Tra calli, salizzade, sotopòrteghi,
campielli, corti e ponti, esistono a Venezia 17 luoghi che portano questo
nome: 5 nel sestiere di Dorsoduro, 4 in quelli di Cannaregio e San Polo, 3
a Castello e uno a Santa Croce.
Queste località prendono il nome per la presenza, o vicinanza, di una
pistoria, o panetterie.
La parola pistòr è di origine latina ed indica chi pestava il
grano in un mortaio, o lo macinava a mano, per trasformarlo in farina. Per
estensione, la parola indicò il panettiere, tanto è vero che così venne
anche soprannominato Giove (Jupiter Pistor) in Ovidio quando
raccontò lo stratagemma suggerito dalla divinità ai Romani assediati dai
Galli di gettare pane dalle mura per far credere che ne avevano in
abbondanza.
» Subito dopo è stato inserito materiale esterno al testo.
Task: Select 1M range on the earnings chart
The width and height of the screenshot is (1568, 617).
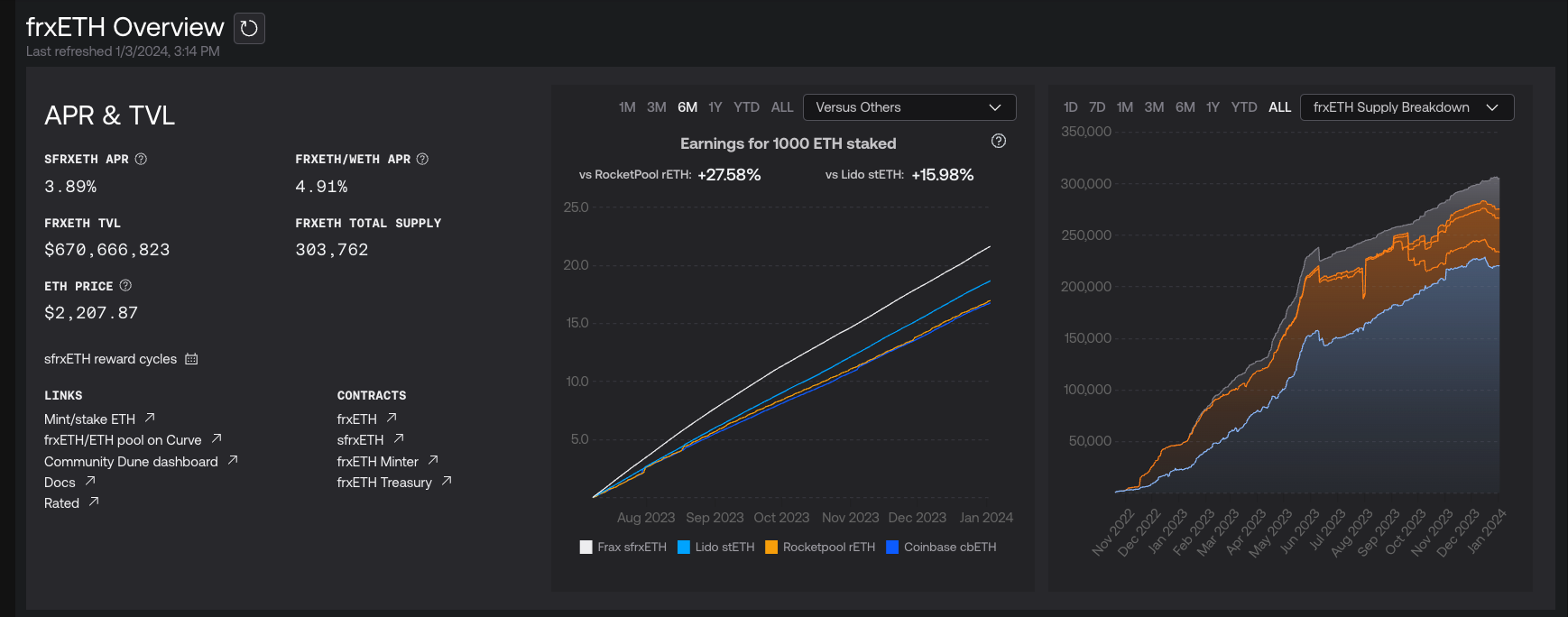Action: click(627, 107)
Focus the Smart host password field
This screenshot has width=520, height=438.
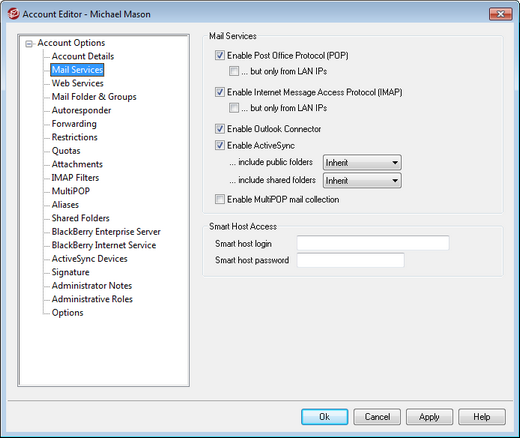point(350,260)
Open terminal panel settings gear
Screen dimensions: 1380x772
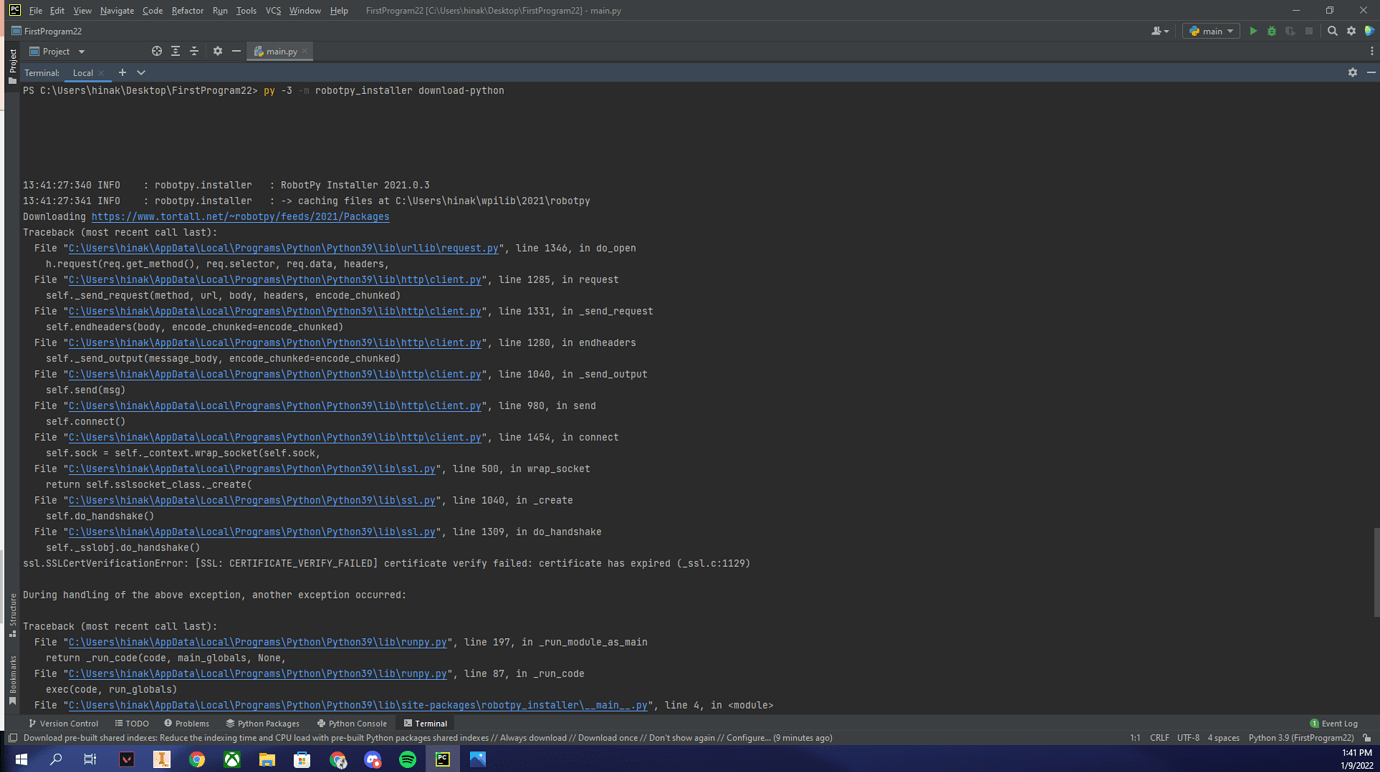tap(1352, 73)
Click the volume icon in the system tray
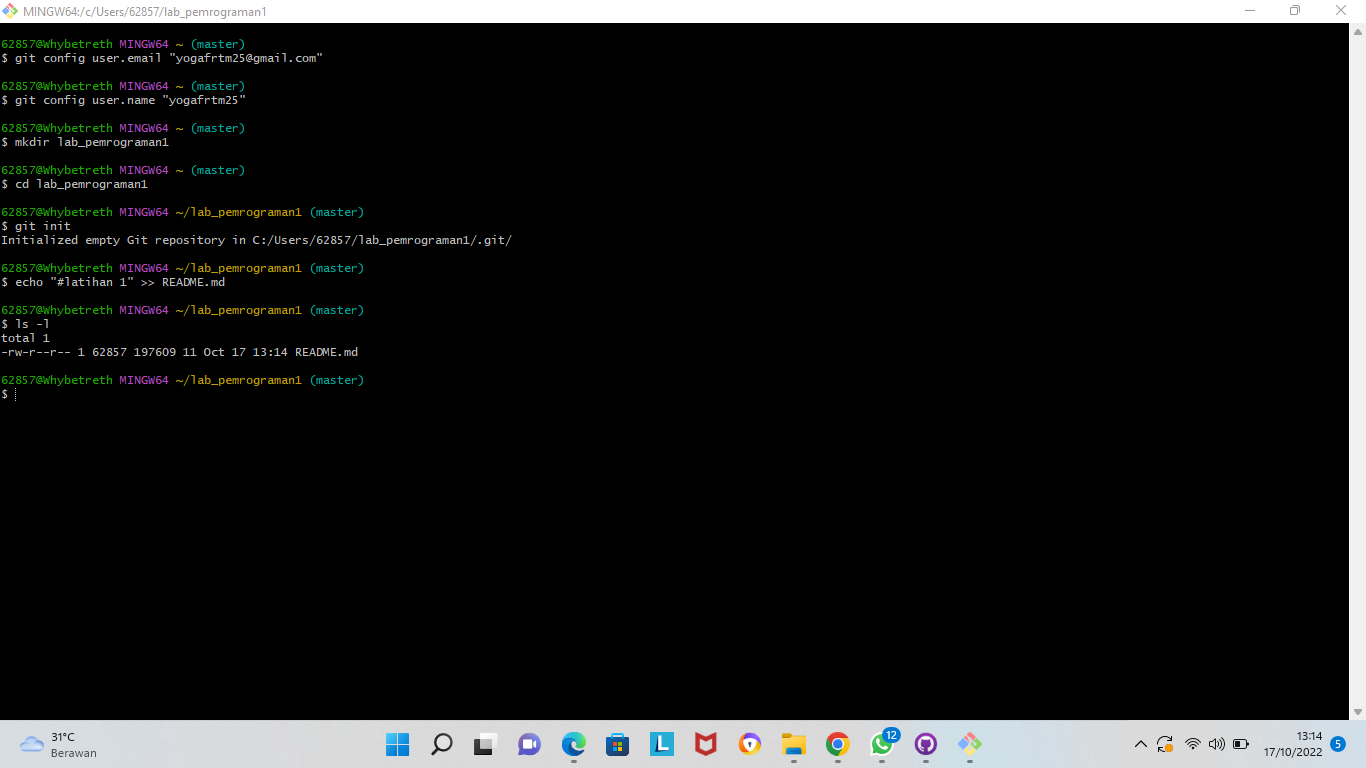1366x768 pixels. pos(1217,744)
Marziale chiama il pasticcere pistor dolciarius.
I pistori avevano due grandi panaterie (luoghi dove si vendeva il
pane): la prima sotto il campanile di San Marco, l'altra a Rialto, vicino
alle Becarìe.
Complessivamente avevano 44 botteghe, che erano suddivise tra le due panaterie
principali: 19 dipendevano da quella di San Marco, 25 da quella di Rialto.
I pistori si dividevano in tre Scuole che comprendeva i pistori
propriamente detti, i pistori lombardi e i pistori tedeschi.
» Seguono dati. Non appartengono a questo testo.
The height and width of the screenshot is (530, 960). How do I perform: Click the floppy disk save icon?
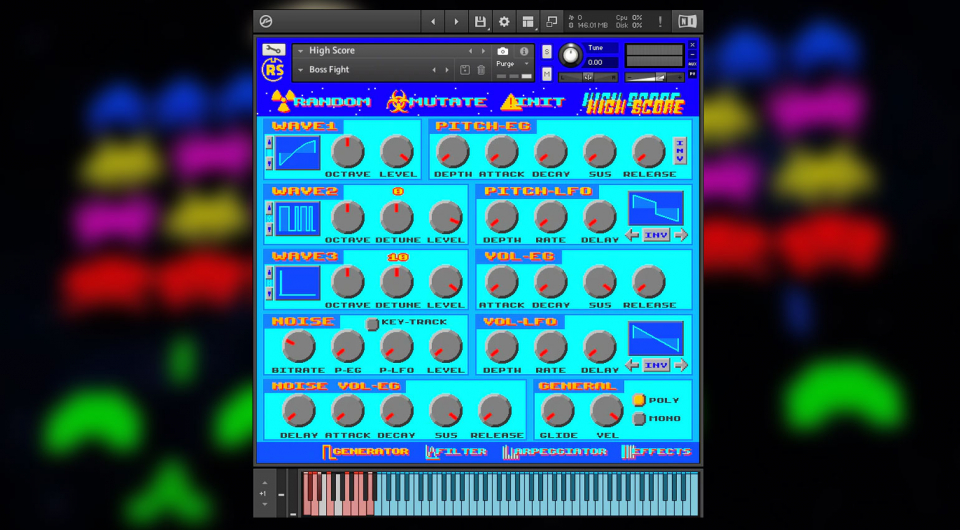pos(480,21)
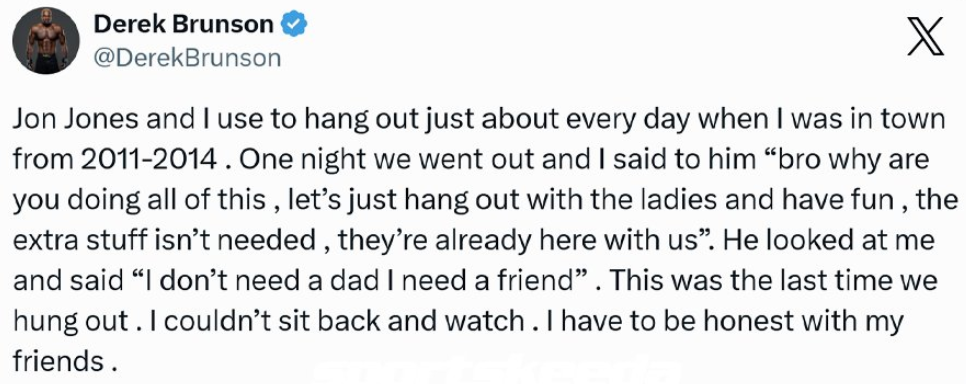Click the blue verified checkmark badge
The width and height of the screenshot is (966, 384).
(x=294, y=25)
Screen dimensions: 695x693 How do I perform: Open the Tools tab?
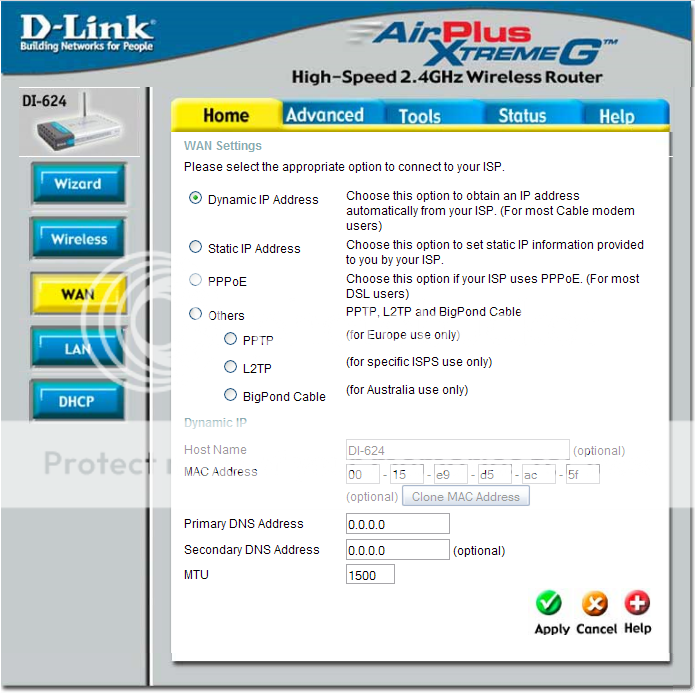420,116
Con un decreto del Consiglio di X del 1422, le tre Scuole furono unificata
in una sola. Questo destò il malcontento soprattutto dei pistori tedeschi
che erano abituati a riunirsi davanti ad un altare della chiesa di San
Filippo e Giacomo, usando la propria lingua. Così rivolsero una supplica
per ottenere di poter continuare a riunirsi separatamente dagli italiani,
cosa che ottennero nello stesso anno 1422.
Qualcuno adduce a giustificazione di questa scelta il fatto che, essendo
protestanti, non seguivano lo stesso rito dei pistori italiani: ma
affermando questo, non tiene conto che il protestantesimo si diffuse solo
a partire dal XVI secolo.
Nel 1688 i pistori tedeschi, dopo aver esercitato il loro mestiere per
dieci anni, potevano perdere il loro status di forestieri.
I pistori tedeschi nel XVIII cominciarono ad avvicinarsi alla chiesa di
Santo Stefano, dove alla fine ottennero il proprio altare di devozione:
questo perché attratti sia dalla vicina comunità dei calegheri
(calzolai) tedeschi che dalla presenza del prossimo fondaco dei tedeschi.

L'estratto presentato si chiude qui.